_BRIEF_
Drop every picture, then print the rest of the listing exactly as given.

_DATA EXTRACTS_

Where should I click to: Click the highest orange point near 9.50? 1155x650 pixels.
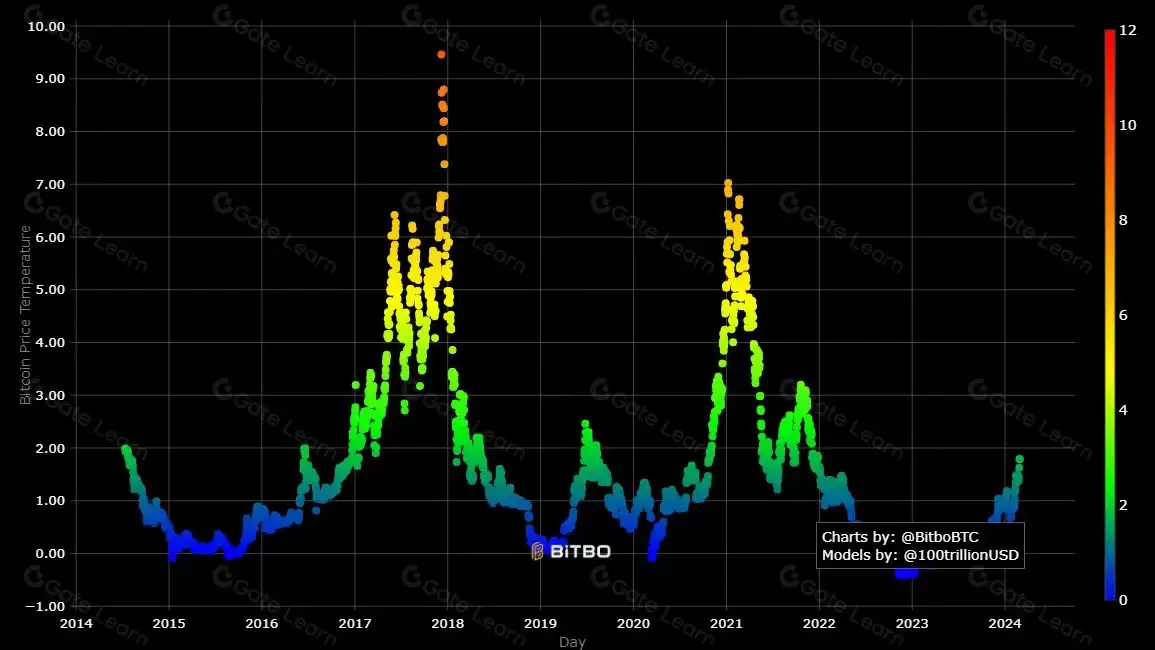pyautogui.click(x=440, y=55)
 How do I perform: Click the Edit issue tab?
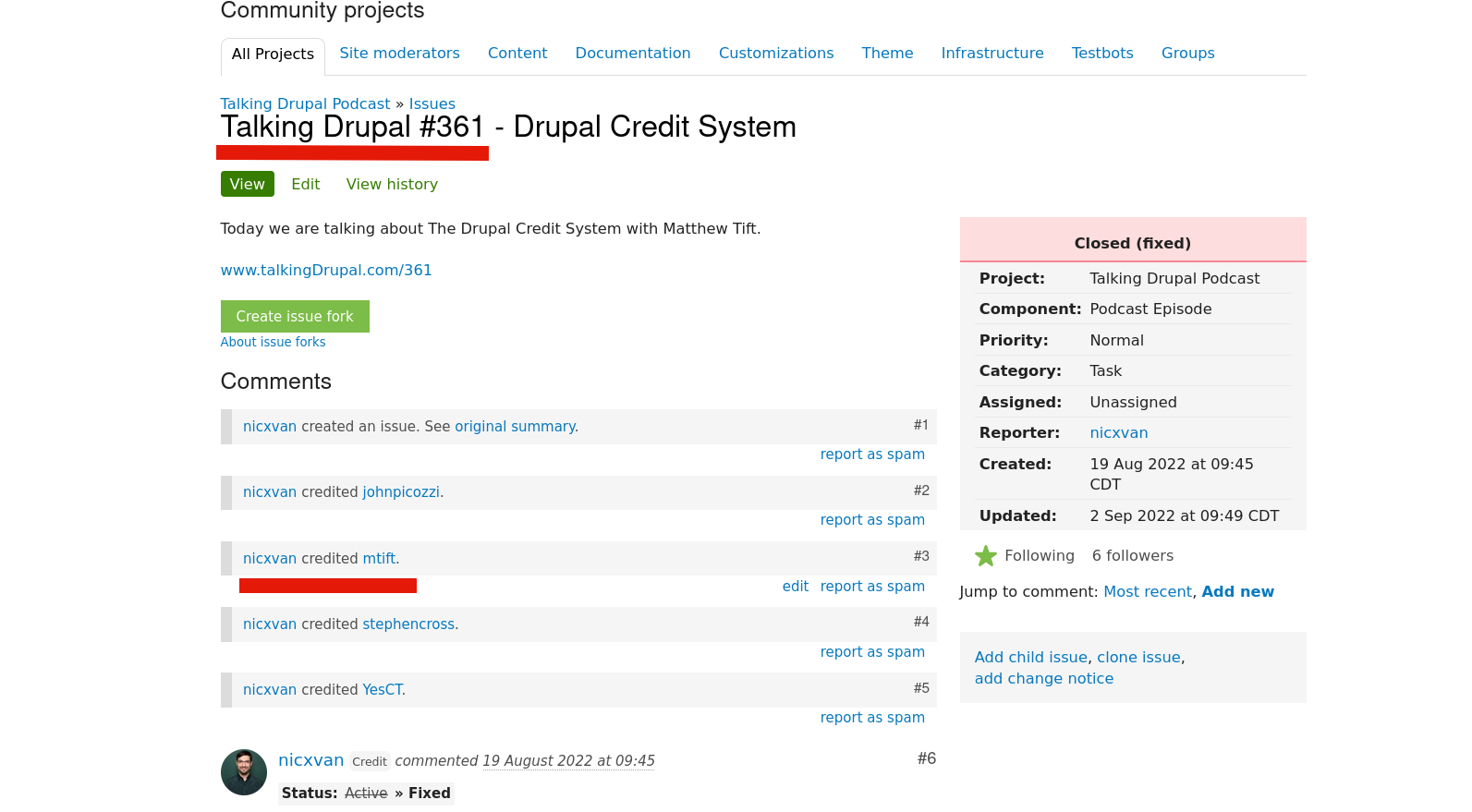pos(305,185)
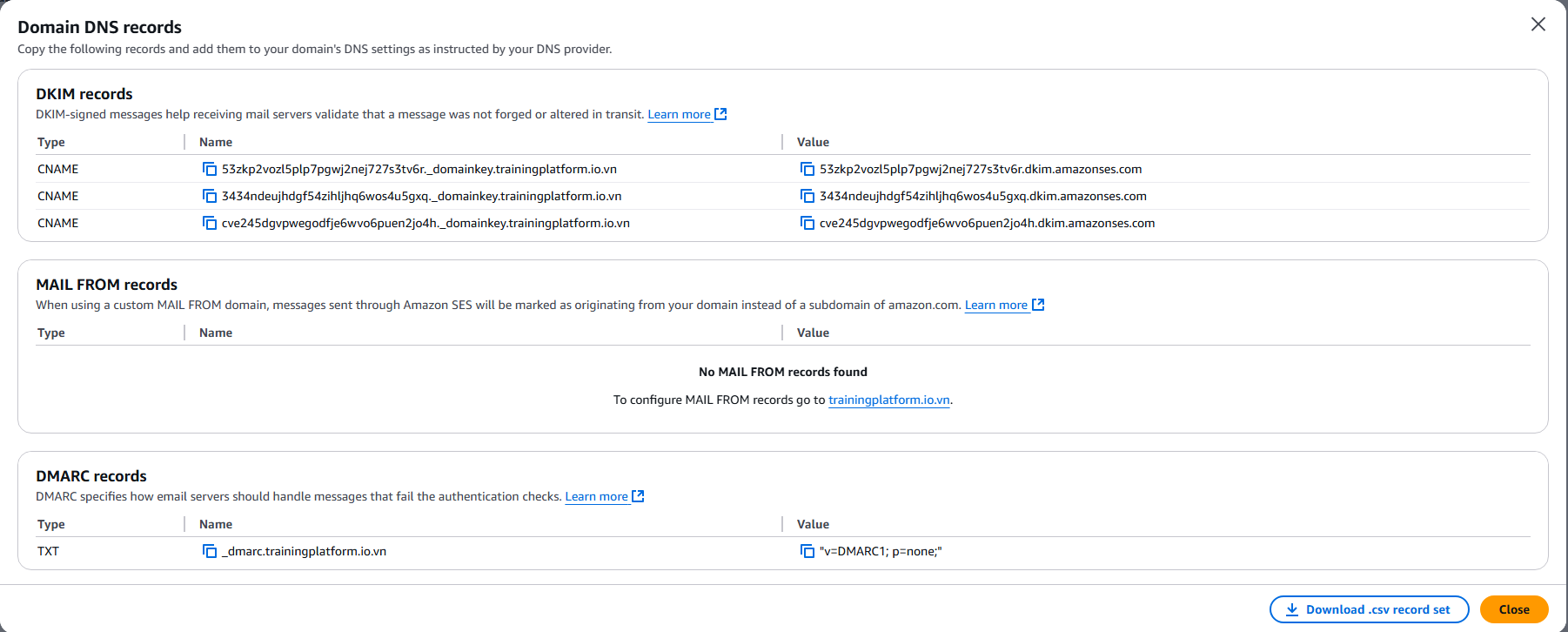Copy first DKIM CNAME name starting 53zkp2vozl5
1568x632 pixels.
click(x=210, y=169)
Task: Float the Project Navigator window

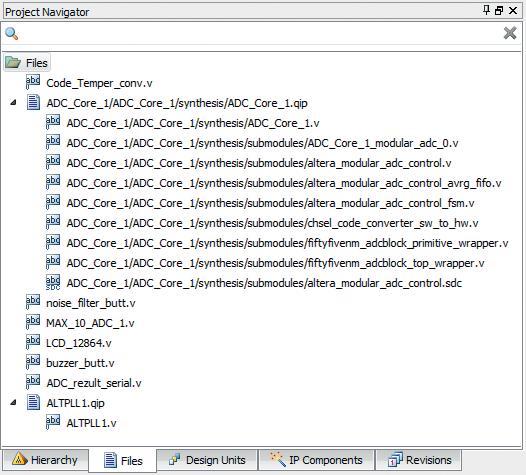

_REPLY_
Where should I click to: Click the highest orange point near 9.50? 1155x650 pixels.
pyautogui.click(x=440, y=55)
 How do I perform: Click the Edit issue tab?
pos(305,185)
Copy first DKIM CNAME name starting 53zkp2vozl5
1568x632 pixels.
click(x=210, y=169)
Task: Float the Project Navigator window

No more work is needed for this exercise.